Extract every line of text from the entries below, word for word and in the same order, and leave out the pictures.

-- start of Source data --

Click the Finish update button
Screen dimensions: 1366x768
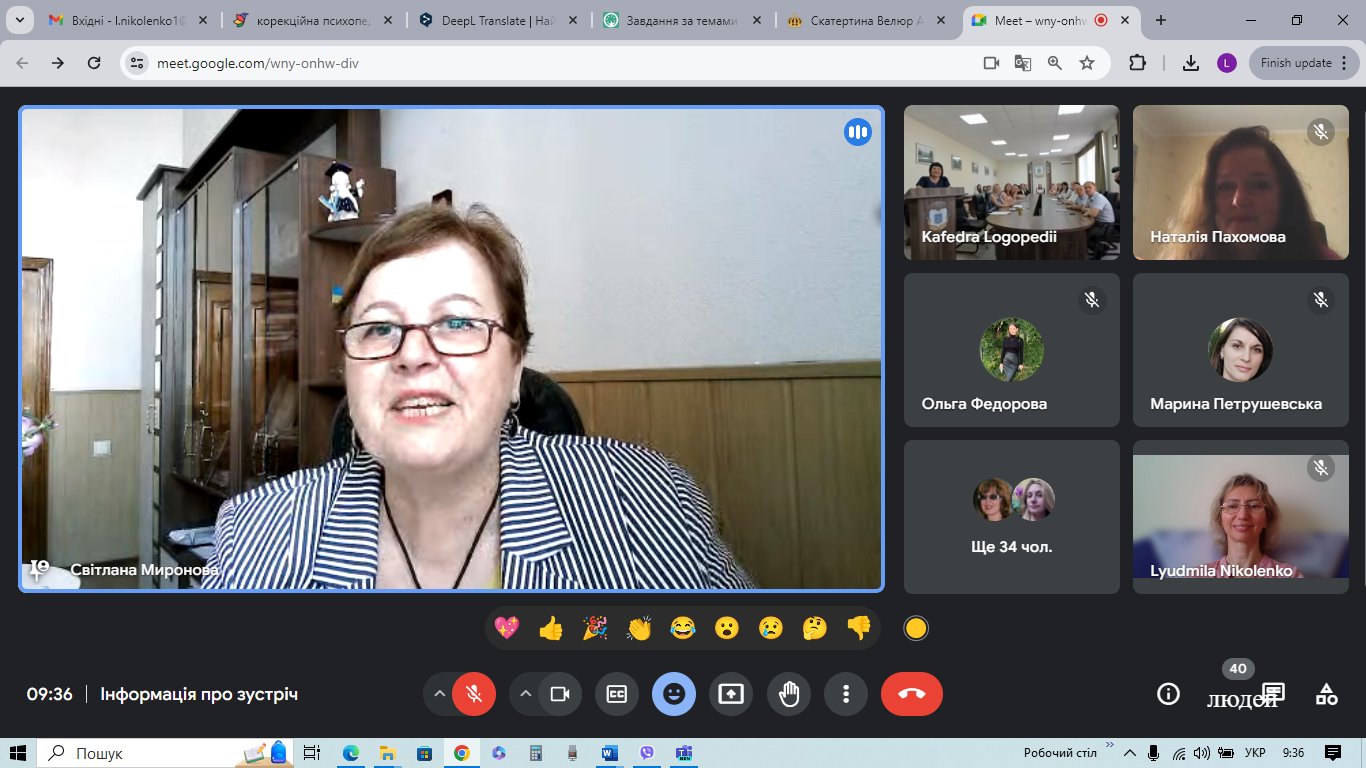[x=1295, y=63]
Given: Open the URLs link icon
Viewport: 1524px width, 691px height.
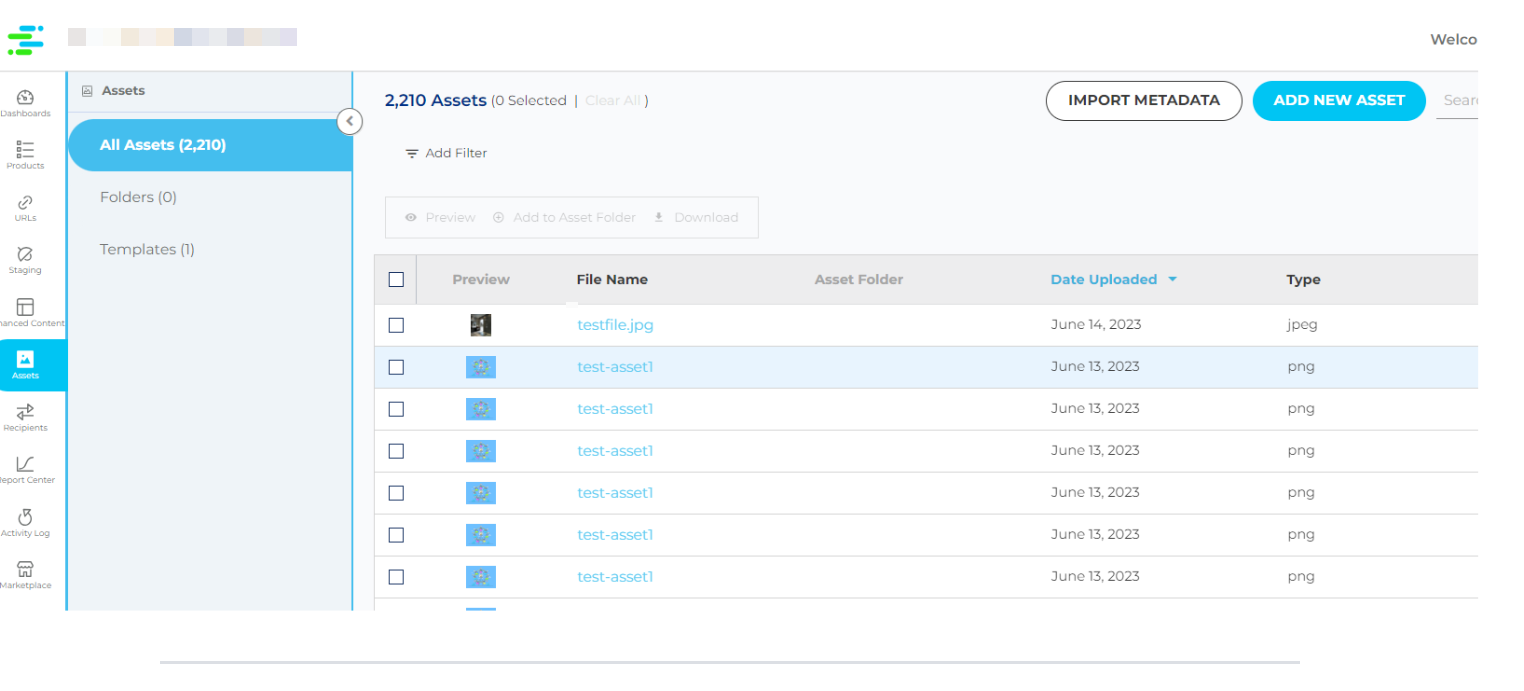Looking at the screenshot, I should tap(26, 203).
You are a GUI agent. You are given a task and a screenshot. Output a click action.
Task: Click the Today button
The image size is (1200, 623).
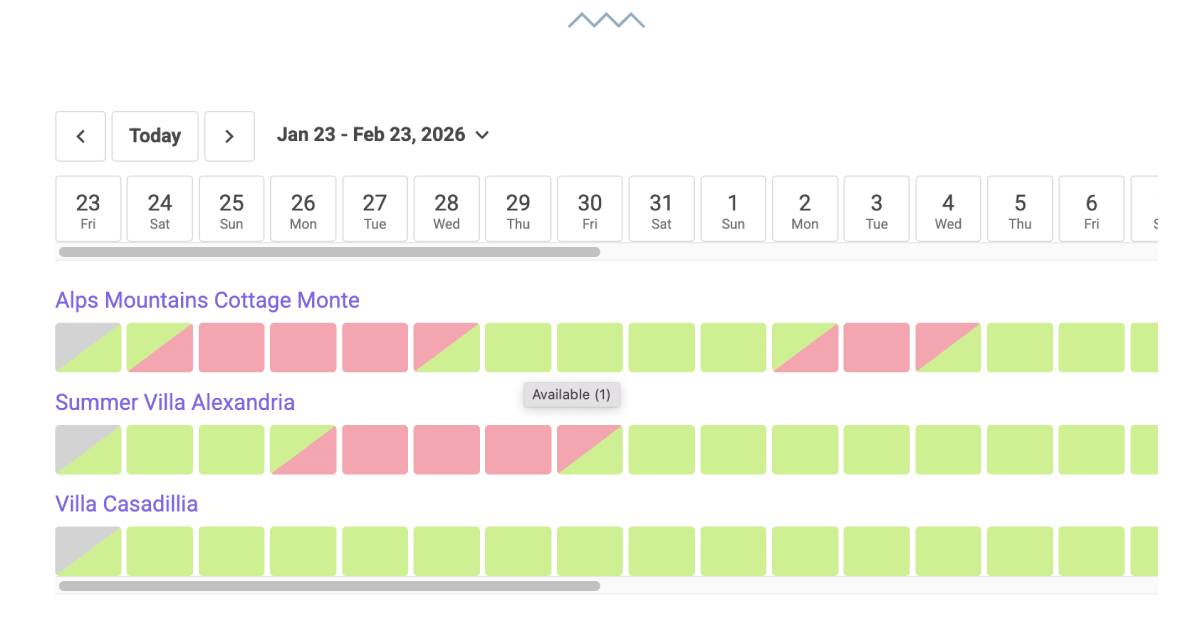point(155,136)
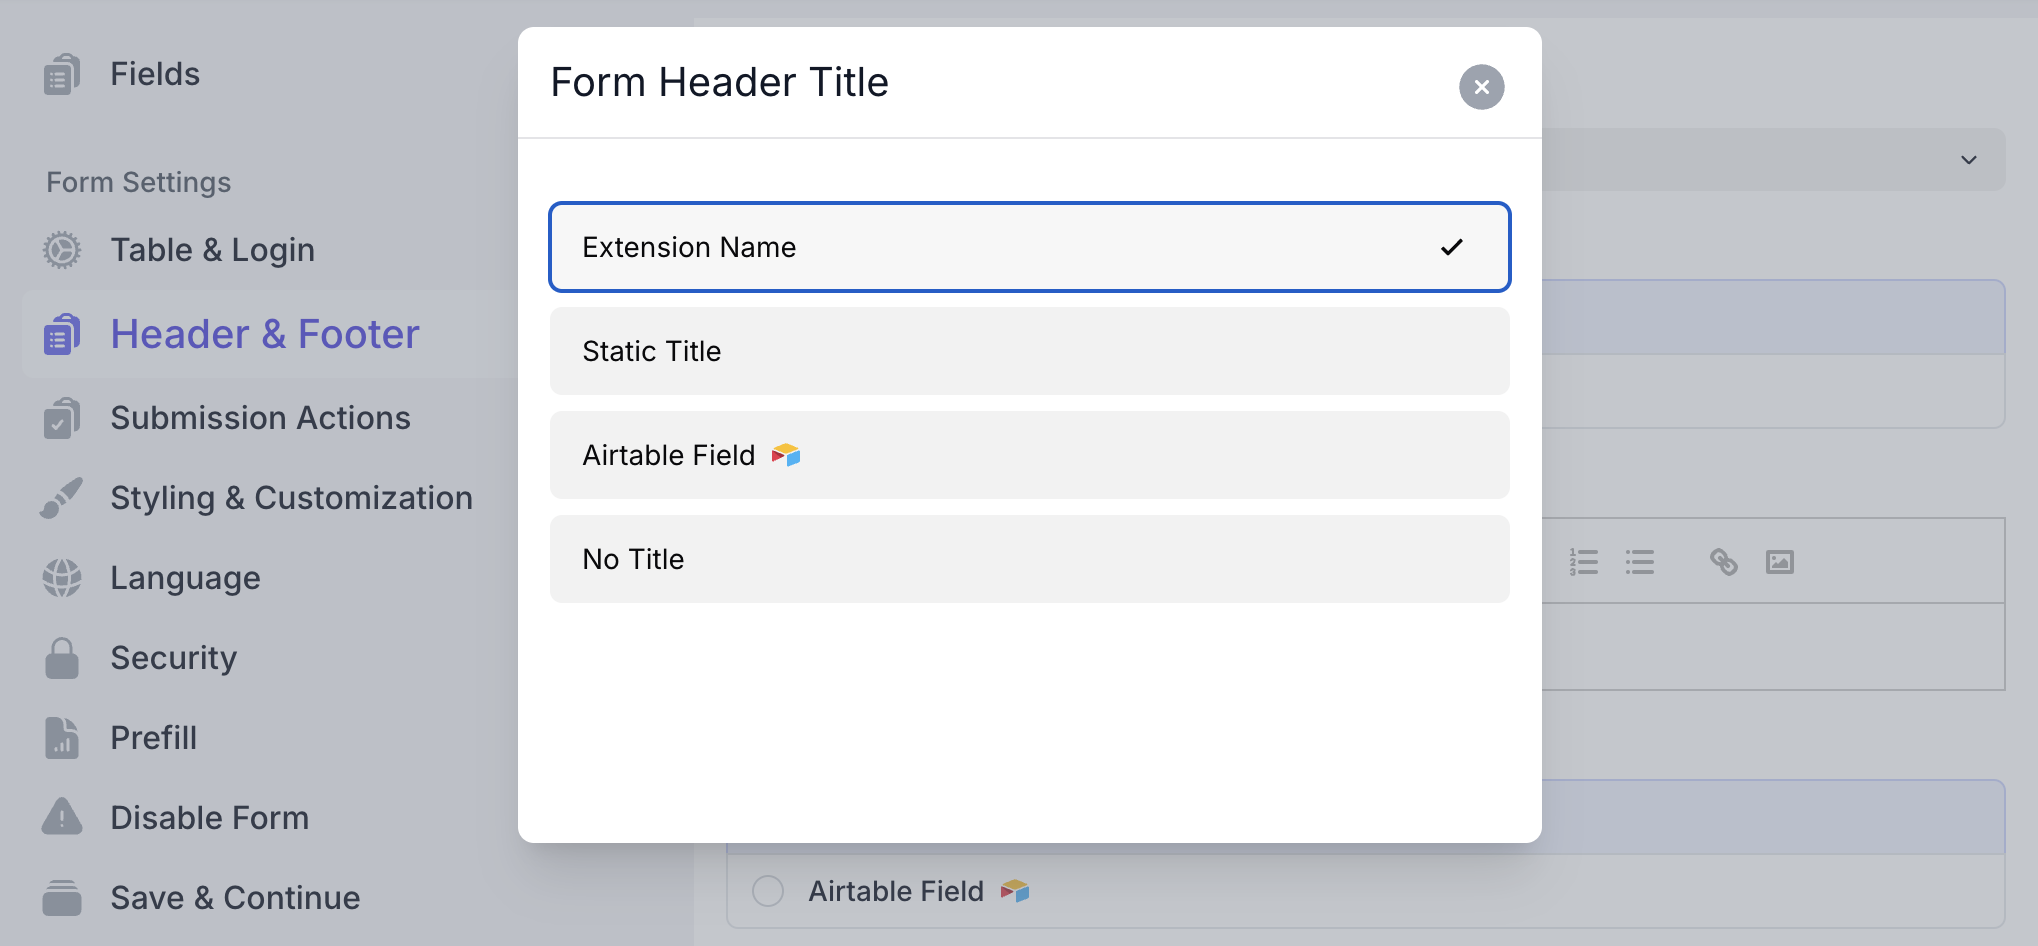The image size is (2038, 946).
Task: Click the Prefill document icon
Action: (62, 738)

-- end of Source data --

> The solution
Click the Finish update button
Screen dimensions: 1366x768
[x=1295, y=63]
Given: Open the URLs link icon
Viewport: 1524px width, 691px height.
Looking at the screenshot, I should tap(26, 203).
You are a GUI agent. You are given a task and a screenshot. Output a click action.
Task: Click the Today button
The image size is (1200, 623).
point(155,136)
The image size is (2038, 946).
Task: Click the Prefill document icon
Action: (62, 738)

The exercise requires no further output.